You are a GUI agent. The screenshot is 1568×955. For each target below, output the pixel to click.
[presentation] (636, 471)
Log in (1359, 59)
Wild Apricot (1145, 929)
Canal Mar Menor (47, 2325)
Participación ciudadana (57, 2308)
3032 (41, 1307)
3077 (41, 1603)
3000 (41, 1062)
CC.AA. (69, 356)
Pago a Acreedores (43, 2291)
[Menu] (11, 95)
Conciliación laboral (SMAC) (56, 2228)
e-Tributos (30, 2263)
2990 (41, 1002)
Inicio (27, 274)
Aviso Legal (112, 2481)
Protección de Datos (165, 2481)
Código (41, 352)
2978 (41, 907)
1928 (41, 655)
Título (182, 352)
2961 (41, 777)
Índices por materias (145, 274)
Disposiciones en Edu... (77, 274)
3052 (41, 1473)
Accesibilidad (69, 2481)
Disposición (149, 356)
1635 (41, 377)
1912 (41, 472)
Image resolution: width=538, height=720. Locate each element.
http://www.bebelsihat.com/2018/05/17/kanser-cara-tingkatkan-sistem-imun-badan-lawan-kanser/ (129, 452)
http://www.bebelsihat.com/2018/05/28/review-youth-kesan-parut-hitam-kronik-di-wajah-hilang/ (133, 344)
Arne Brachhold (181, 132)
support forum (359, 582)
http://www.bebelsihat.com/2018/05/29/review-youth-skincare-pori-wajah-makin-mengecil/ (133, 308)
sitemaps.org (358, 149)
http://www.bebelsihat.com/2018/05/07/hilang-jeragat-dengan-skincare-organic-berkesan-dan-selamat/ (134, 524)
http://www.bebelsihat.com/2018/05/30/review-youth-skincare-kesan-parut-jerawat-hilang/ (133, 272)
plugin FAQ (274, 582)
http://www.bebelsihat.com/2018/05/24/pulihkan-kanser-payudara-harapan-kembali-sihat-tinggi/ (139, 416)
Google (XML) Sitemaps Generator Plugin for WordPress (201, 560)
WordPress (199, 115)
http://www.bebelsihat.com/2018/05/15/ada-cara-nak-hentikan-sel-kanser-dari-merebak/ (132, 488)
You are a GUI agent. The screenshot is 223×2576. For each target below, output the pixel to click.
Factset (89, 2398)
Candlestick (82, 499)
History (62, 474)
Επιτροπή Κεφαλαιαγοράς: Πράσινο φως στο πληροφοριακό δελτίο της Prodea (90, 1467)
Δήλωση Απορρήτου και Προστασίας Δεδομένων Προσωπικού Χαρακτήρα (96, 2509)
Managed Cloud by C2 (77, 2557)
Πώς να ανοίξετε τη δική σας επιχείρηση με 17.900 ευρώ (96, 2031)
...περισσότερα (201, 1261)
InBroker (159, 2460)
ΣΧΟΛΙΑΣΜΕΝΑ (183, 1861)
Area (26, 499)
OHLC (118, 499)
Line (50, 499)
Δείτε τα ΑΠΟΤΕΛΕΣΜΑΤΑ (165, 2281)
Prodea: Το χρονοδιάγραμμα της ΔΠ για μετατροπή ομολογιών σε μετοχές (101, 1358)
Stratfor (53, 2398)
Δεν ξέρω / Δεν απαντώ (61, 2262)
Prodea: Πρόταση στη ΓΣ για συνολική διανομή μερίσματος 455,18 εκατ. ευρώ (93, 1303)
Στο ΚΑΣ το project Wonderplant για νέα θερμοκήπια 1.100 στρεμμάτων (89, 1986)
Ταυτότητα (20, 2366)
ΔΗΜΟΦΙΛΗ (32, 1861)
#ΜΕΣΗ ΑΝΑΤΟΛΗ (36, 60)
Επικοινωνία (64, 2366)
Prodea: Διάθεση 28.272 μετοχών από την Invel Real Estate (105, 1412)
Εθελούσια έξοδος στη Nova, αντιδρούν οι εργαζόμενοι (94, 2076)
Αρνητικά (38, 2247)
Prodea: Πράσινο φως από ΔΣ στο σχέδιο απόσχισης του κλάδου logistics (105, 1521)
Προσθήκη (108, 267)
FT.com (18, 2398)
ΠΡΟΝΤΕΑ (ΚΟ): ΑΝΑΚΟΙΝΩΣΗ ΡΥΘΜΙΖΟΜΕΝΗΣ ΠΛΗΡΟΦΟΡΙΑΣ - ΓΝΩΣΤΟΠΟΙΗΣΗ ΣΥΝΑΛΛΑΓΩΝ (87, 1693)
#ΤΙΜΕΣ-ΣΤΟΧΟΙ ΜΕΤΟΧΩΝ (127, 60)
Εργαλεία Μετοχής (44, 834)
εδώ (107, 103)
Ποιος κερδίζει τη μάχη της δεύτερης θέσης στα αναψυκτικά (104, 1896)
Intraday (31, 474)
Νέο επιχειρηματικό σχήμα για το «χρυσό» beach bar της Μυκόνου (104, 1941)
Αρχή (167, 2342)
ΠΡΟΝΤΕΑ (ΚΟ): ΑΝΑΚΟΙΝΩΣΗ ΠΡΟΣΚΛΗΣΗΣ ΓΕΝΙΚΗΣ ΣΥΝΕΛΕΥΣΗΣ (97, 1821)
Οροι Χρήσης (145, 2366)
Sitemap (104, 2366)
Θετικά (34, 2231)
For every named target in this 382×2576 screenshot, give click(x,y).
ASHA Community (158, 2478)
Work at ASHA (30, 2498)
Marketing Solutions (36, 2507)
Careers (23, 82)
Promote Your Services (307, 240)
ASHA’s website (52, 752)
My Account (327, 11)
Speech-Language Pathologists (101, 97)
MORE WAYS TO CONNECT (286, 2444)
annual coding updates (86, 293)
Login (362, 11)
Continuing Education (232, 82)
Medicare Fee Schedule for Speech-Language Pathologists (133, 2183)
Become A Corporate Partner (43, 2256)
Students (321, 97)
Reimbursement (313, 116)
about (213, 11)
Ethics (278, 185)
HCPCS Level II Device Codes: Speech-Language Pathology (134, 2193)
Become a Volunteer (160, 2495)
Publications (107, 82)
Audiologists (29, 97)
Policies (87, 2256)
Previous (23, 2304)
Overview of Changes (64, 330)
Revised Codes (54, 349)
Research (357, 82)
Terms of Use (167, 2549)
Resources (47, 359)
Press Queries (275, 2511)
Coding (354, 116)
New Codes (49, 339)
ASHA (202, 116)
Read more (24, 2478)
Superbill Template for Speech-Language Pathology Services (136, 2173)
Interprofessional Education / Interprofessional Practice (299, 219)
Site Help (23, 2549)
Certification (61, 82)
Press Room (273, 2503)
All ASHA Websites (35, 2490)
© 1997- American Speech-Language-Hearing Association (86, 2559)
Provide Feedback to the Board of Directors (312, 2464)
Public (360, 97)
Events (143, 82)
+-------+
* _WRITTEN REQUEST_: Reproduce the listing verbatim from the line with "My Account (327, 11)" to the line with "Ethics (278, 185)", including both of those lines.

* _WRITTEN SOLUTION_:
My Account (327, 11)
Speech-Language Pathologists (101, 97)
MORE WAYS TO CONNECT (286, 2444)
annual coding updates (86, 293)
Login (362, 11)
Continuing Education (232, 82)
Medicare Fee Schedule for Speech-Language Pathologists (133, 2183)
Become A Corporate Partner (43, 2256)
Students (321, 97)
Reimbursement (313, 116)
about (213, 11)
Ethics (278, 185)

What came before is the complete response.